32. In CBI vs. Anup Srivastava, (2017) 15 SCC 560, the Hon’ble Supreme Court held as under: “26. Similarly, the law on the issue emerges to the effect that conspiracy is an agreement between two or more persons to do an illegal act or an act which is not illegal by illegal means. The object behind the conspiracy is to achieve the ultimate aim of conspiracy. For a charge of conspiracy means knowledge about indulgence in either an illegal act or a legal act by illegal means is necessary. In some cases, intent of unlawful use being made of the goods or services in question may be inferred from the knowledge itself. This apart, the prosecution has not to establish that a particular unlawful use was intended, so long as the goods or services in question could not be put to any lawful use. Finally, when the ultimate offence consists of a chain of actions, it would not be necessary for the prosecution to establish, to bring home the charge of conspiracy, that each of the conspirators had the knowledge of what the collaborator would do.”

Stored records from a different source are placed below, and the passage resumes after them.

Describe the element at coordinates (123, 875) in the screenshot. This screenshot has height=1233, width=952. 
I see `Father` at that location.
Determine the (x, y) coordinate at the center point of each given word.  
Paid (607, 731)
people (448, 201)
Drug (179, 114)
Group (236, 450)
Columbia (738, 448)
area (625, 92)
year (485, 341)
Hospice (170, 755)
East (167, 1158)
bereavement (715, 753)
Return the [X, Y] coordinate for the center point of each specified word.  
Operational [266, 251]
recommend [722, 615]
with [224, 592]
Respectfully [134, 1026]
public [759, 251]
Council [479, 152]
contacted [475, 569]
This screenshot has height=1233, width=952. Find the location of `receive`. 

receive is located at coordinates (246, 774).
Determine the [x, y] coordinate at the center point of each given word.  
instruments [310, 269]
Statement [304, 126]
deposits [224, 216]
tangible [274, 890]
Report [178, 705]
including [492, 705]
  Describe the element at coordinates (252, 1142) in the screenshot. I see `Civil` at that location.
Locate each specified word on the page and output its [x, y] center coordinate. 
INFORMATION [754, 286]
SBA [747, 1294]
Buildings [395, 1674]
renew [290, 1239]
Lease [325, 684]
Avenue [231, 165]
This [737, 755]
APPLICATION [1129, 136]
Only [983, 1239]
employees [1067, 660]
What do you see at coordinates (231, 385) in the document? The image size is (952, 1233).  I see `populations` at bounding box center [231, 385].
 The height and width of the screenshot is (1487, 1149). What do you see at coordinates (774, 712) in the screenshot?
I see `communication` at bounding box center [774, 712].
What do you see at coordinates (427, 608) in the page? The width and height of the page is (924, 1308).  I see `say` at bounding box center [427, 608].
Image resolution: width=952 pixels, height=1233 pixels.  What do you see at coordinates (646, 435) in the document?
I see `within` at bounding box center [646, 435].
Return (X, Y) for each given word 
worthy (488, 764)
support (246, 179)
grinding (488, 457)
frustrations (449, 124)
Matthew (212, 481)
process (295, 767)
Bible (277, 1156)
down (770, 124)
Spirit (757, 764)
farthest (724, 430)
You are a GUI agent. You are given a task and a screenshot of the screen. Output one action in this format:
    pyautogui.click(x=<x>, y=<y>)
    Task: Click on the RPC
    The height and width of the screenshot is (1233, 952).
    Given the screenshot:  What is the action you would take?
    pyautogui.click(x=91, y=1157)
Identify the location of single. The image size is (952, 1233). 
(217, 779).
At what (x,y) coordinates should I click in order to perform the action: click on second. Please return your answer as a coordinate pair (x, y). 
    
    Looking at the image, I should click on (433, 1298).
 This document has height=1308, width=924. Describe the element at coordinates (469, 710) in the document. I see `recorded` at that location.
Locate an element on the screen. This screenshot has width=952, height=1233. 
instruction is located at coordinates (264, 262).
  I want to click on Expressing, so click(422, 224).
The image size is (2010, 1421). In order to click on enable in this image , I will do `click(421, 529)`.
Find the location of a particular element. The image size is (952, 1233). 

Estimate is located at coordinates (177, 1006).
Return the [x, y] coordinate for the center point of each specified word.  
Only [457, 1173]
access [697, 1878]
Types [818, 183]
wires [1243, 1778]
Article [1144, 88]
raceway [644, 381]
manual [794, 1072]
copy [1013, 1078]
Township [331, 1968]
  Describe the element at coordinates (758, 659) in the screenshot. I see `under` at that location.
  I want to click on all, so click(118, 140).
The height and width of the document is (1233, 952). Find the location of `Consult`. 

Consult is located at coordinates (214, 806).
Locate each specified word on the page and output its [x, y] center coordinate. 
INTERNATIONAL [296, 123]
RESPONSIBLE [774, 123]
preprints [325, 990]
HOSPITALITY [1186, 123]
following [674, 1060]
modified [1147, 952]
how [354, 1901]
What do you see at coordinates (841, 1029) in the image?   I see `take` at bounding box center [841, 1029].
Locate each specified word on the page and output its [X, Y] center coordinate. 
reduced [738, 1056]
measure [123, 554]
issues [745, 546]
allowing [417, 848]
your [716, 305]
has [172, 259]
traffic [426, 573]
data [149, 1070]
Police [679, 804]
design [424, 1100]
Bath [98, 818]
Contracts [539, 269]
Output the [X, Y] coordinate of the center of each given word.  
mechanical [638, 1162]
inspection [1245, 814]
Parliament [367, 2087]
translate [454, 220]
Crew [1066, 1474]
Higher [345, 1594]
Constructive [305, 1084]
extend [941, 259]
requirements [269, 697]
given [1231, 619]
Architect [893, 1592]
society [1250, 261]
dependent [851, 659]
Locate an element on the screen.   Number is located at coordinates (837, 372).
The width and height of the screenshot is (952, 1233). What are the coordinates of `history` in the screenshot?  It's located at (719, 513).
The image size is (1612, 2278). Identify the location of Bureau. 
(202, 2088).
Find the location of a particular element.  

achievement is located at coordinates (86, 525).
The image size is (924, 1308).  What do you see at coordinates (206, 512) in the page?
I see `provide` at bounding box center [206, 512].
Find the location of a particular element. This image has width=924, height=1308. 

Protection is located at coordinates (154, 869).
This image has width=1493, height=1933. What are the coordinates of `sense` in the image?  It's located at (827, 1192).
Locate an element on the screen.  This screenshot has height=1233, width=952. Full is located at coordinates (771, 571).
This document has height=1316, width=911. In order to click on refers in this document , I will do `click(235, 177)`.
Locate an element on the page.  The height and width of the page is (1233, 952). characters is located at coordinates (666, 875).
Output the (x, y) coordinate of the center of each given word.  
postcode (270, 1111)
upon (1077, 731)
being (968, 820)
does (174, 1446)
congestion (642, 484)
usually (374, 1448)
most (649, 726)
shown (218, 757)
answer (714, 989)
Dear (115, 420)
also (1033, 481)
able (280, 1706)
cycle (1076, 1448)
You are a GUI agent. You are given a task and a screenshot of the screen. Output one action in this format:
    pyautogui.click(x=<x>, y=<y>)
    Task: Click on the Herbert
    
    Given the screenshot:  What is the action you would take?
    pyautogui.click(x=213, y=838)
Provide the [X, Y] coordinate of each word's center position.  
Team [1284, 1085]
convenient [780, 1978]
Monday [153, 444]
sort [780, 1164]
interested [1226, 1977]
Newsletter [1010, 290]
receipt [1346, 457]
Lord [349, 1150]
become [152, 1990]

33. It cannot be disputed that purpose of the charge is to make an accused aware of the material against him so that he can answer the charge in his defence. However, the trial is ongoing expeditiously as per the orders of the Hon‟ble Supreme Court and the petitioner, without suffering any protracted trial, has full opportunity to argue and for placing the defence evidence to show that he is not guilty of any of the charges framed against him. That apart, it is also a fact that no pleading of „failure of justice‟ exists in the revision petition.

34. As argued by the learned counsel for petitioner that the charge sheet in RC-9S/2018 against the petitioner is to be tried by the Magistrate but by virtue of the impugned order, it shall be tried by the Court of Sessions, thus he loses one opportunity of appeal. However, I do not agree on the aforesaid submission for the reason that the petitioner, if convicted by the trial Court, still has opportunity to file appeal before this Court.

35. In view of above peculiar facts and circumstances of the case, I find no substance in the arguments advanced by learned senior counsel appearing on behalf of the petitioner and the judgments cited are of no help in this case.

36. Finding no merit in the present Revision Petition, the same is accordingly dismissed. Pending application also stands disposed of.

37. I hereby make it clear that the Ld. Trial Judge shall not get influenced by the observations made by this Court in the present petition.